Christmas in Africa is an exciting and important celebration. We want to celebrate the plethora of traditions and celebrations that different cultures embrace throughout this diverse continent. Christmas in Africa is different to the snowy scenes typically associated with Christmas in America or Europe. The heat and sunshine makes for celebrating this Christian holiday a perfect opportunity to gather friends and family.
Christmas in Nigeria can be summed up in three words: family, cuisine and culture. From concerts in the urban cities to an array of masquerade displays in the rural parts of the country. There is an unspoken rule to travel back to one’s state of origin during the holidays. This is where families unite after being away for the entire year in other parts of the world or country. Ethnic delicacies are the most popular dishes during this period. From eating pounded yam and white soup in Calabar, to Banga and starch in Delta, and Tuwo shinkafa and miyan kubewa in the Niger part of Nigeria. This is not to say special Christmas rice, plantain and stew with chicken are left out of the celebration.
The Christmas carnival held in Calabar, the capital of Crossriver state is a tourist choice for most diasporans and foreigners visiting Nigeria. It is often considered the biggest street party in Africa, multi coloured costumes, cultural performances and music is the order of the week long carnival. Christmas is never complete without denominations performing ceremonies depicting the nativity of Jesus. Nigerians are decked in colorful attire, women adorned in big headscarves known as Gele, men in properly starched and ironed attires, children in African print clothes amidst well decorated cathedrals and auditoriums. Did we mention the sharing of gifts and hampers during the celebrations? The loud fireworks often known as bangers or knockouts going up in the air on Christmas Eve? It is definitely the most exciting time of the year.

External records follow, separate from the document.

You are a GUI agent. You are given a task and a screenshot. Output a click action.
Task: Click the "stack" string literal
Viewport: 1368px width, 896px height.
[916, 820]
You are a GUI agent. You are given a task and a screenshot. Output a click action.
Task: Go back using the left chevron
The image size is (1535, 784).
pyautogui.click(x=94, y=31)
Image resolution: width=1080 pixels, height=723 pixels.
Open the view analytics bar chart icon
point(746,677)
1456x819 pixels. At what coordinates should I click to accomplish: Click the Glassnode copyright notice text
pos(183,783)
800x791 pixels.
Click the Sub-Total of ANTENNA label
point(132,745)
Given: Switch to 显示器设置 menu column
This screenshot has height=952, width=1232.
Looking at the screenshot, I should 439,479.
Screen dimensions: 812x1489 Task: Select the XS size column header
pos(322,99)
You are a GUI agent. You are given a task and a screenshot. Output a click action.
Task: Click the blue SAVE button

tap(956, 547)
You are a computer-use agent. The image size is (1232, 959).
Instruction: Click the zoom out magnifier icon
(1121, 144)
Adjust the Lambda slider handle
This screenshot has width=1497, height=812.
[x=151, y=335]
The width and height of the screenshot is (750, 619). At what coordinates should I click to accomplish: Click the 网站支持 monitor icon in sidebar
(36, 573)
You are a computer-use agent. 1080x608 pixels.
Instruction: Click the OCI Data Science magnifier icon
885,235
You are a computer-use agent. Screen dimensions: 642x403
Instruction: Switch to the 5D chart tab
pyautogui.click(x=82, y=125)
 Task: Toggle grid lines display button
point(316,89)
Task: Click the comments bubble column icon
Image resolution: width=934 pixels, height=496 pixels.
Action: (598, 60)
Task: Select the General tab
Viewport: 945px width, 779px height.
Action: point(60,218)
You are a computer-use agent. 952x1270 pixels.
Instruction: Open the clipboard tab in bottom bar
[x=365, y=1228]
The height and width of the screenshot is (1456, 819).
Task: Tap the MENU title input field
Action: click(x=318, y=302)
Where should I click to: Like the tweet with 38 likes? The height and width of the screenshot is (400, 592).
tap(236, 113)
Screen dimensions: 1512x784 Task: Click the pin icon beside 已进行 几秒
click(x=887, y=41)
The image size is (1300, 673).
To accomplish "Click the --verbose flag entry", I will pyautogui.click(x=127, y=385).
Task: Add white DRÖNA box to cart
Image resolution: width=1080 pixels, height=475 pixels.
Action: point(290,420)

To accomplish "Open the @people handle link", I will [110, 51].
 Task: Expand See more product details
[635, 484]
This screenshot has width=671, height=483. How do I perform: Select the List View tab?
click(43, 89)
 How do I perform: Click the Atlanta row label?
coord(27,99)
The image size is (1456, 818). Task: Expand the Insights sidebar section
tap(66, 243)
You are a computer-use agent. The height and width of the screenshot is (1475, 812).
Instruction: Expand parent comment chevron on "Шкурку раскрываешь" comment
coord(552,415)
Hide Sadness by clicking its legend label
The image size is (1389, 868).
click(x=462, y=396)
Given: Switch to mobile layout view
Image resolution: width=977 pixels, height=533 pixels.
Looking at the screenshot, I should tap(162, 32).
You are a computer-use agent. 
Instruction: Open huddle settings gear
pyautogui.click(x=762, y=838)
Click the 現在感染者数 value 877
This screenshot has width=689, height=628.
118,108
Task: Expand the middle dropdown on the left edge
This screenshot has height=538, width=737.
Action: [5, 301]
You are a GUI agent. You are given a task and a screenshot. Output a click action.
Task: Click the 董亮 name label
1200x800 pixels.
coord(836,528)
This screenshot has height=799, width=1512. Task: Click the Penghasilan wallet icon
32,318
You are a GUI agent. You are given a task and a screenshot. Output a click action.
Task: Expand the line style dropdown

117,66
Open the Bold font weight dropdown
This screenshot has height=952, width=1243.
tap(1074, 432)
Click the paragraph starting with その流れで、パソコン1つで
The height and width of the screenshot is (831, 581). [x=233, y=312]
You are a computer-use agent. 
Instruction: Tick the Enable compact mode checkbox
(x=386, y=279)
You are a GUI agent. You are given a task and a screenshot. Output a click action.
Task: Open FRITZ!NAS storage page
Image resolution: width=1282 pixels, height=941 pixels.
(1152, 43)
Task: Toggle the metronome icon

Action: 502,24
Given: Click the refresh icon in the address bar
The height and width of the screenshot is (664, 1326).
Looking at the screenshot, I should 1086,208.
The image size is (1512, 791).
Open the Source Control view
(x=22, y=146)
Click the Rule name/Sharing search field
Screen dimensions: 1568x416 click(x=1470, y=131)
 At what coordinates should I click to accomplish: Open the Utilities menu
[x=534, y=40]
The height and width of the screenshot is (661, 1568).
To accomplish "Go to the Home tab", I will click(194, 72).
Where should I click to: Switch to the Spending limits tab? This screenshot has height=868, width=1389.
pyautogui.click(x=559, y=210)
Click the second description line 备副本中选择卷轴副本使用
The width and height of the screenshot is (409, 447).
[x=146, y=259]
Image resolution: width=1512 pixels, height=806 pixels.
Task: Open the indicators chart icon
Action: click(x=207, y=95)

In South Africa, Christmas is celebrated in the height of summer, and Christmas meals are often eaten outdoors or in gardens. The feast is typically a relaxed affair, with the purpose to enjoy good food and time with loved ones. South African culture is varied and diverse so there are no fixed customs for the cuisine prepared, the food served could range from braai which is a traditional barbecue, to dishes such as turkey, a nod to their colonial past. Christmas Eve is a popular night to take part in carol singing by candlelight, whilst many South Africans gather in groups to sing Christmas Psalms.
In East Africa, Kenyans also celebrate Christmas in their own way. The tradition of having a Christmas tree is a custom that continues to be popular in Kenya. It is common to use cypress trees as Christmas trees, and these are festively decorated using ribbons and paper decorations. In the streets, houses and churches are often decorated with colourful balloons, ribbons, paper decorations, and sometimes flowers. It is a time for families to gather together, Kenyans who live in cities travel back to the villages they came from to spend Christmas with their families. A traditional meal is prepared and eaten with family and loved ones, with dishes including barbecue-marinated goat, mutton, beef or chicken, and is eaten with chapati, a form of flat bread.